Das Märchen vom Schweige-GebotUnd so ist von allen Legenden, die gerade in Deutschland verbreitet werden, die Klage, über die vielen Probleme, Pannen, Versäumnisse und Ängste dürfe nicht offen gesprochen, eine der dämlichsten. Überall wird über die dramatischen Folgen der Krise und über Fehler der Bundes- und der Landesregierungen diskutiert. 24 Stunden am Tag. Im Fernsehen, im Internet, im Radio, in Zeitungen. Und – erst in dieser Woche wieder – Stunden um Stunden im Deutschen Bundestag.

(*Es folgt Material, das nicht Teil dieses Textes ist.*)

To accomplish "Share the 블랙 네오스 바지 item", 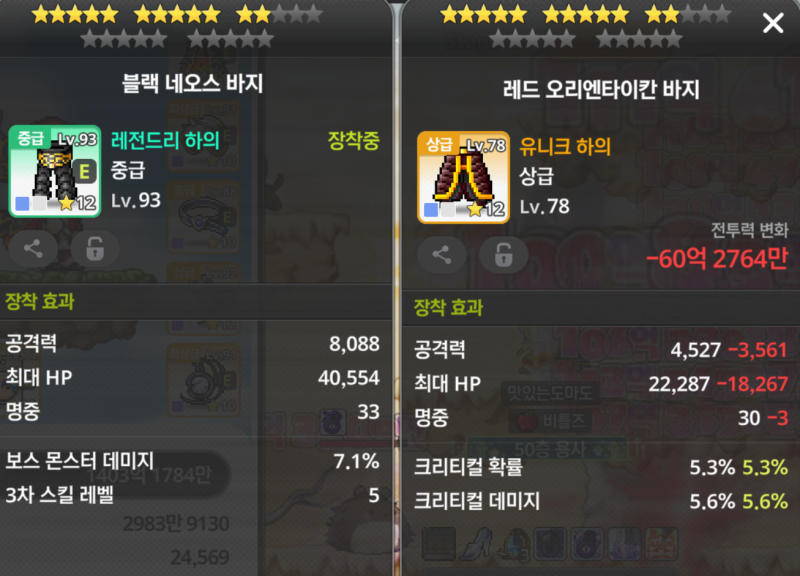I will 33,249.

Dabei sind es nicht nur fehlgeleitete Esoteriker, sondern vor allem strategische politische Köpfe, die versuchen, im Windschatten der Wirrköpfe ihr Märchen vom Diskussions-Verbot erneut zu erzählen, um daraus Profit zu schlagen: „Es war einmal in der Flüchtlingskrise …“

Ach ja, und auch das darf in Deutschland laut sagen, wer immer diese Meinung vertritt: „Merkel muss weg“. Man kann es flüstern, rufen, brüllen oder schreiben. Für diese wie für alle Forderungen gilt allerdings auch in Corona-Zeiten die alte Binsenweisheit: Der Fakten-Anteil entscheidet über die Überzeugungskraft.